Valery Gergiev İtalya'da konser verecek: Avrupa'nın Rusya'ya yönelik kültür ambargosu bitiyor mu?
Rusya Devlet Başkanı Vladimir Putin'in uzun süredir destekçisi olan ve savaşı kınamayı reddettiği için Avrupa'da geniş çapta tepki çeken orkestra şefi Valery Gergiev, 27 Temmuz'da İtalya'da düzenlenecek Un'Estate da Re festivalinde sahne alarak Avrupa'ya geri dönüyor
Valery Gergiev, Avrupa'daki son konserini 23 Şubat 2022'de, Rusya Ukrayna savaşının başlamasından sadece saatler önce Milano'daki La Scala Operası'nda vermişti. Rusya Devlet Başkanı Vladimir Putin'in sadık bir müttefiki olan Gergiev, işgali kınamayı reddetmiş ve bu tavrı nedeniyle Avrupa kamuoyu tarafından geniş ölçüde dışlanmıştı.
Bu süreçte Gergiev, Münih Filarmoni Orkestrası'ndaki şeflik görevinden alınmış, İsveç Kraliyet Müzik Akademisi üyeliğinden çıkarılmış ve Fransa ile İtalya'daki konserleri iptal edilmişti. Gergiev, Rusya'da ise Moskova'daki Bolşoy Tiyatrosu ve Saint Petersburg'daki Mariinsky Tiyatrosu'nun başındaki prestijli görevlerini korudu.
Geri dönüş kararı tartışma yarattı
Ukrayna'daki savaş devam etmesine rağmen, Rusya'nın en güçlü kültürel figürlerinden biri olan Gergiev'in Avrupa sahnesine geri dönecek olması, tartışmalara neden oldu.
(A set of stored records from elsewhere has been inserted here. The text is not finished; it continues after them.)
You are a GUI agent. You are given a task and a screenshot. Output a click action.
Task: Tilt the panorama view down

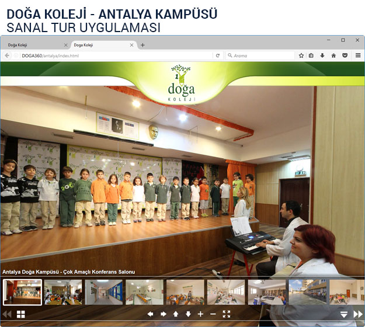[x=188, y=314]
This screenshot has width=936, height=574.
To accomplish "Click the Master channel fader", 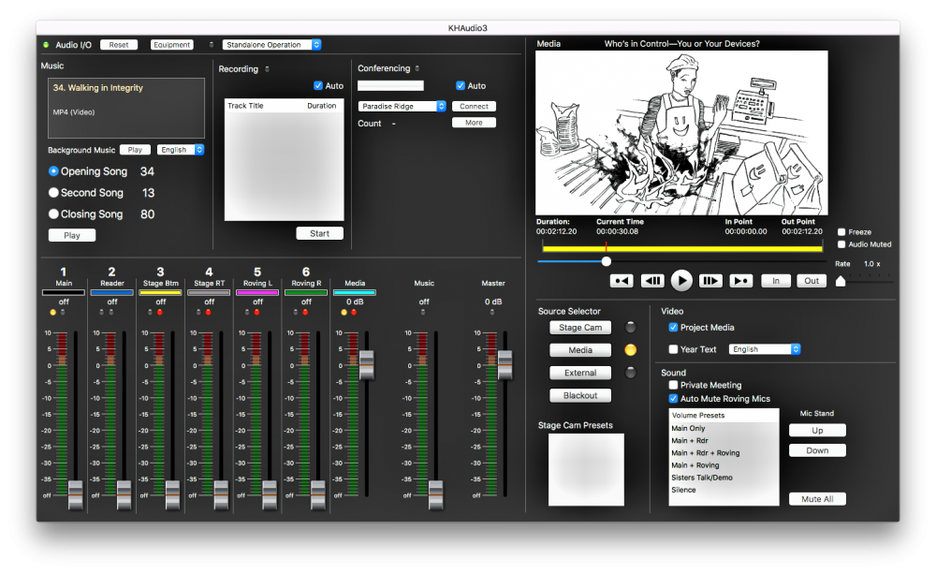I will click(505, 364).
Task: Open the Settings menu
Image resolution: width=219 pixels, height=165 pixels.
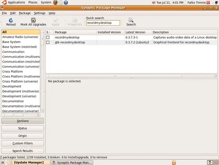Action: tap(40, 13)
Campania bölge konseyi başkanı ve merkez sol Demokrat Parti üyesi Vincenzo De Luca, Gergiev'in performansını savunarak, "Bizim gibi düşünmeyenlerle bile iletişim kanallarını açık tutacağını" belirtti. De Luca, konserin iptal edilmesinin ise "nefret nehirlerini besleyeceğini" savundu.
Ancak İtalya'dan diğer temsilciler ve Rus muhalif figürler, bu kararı eleştirerek, besteciye kapı açmanın tehlikeli bir emsal teşkil ettiği konusunda uyardı. Aşırı sağcı lider Georgia Meloni tarafından atanan Kültür Bakanı Alessandro Giuli, Gergiev'in performansının festivali "Rus propagandası için bir ses tahtasına" dönüştüreceğini söyledi.
Geçtiğimiz yıl hayatını kaybeden Rus muhalif lider Alexei Navalny'nin dul eşi Yulia Navalnaya da, orkestra şefinin sahneye çıkmasının "diktatöre [Putin'e] bir hediye" olacağını belirtti. Navalnaya, "Ukrayna'daki korkunç ve yıkıcı savaş devam ediyor" diyerek, "Çatışmanın başlamasından üç yıl sonra, 2025 yazında, Putin'in suç ortağı ve birkaç ülkenin yaptırım listelerinde yer alan Valery Gergiev'in aniden bir festivale katılmak üzere İtalya'ya davet edilmesi nasıl mümkün olabilir?" diye sordu.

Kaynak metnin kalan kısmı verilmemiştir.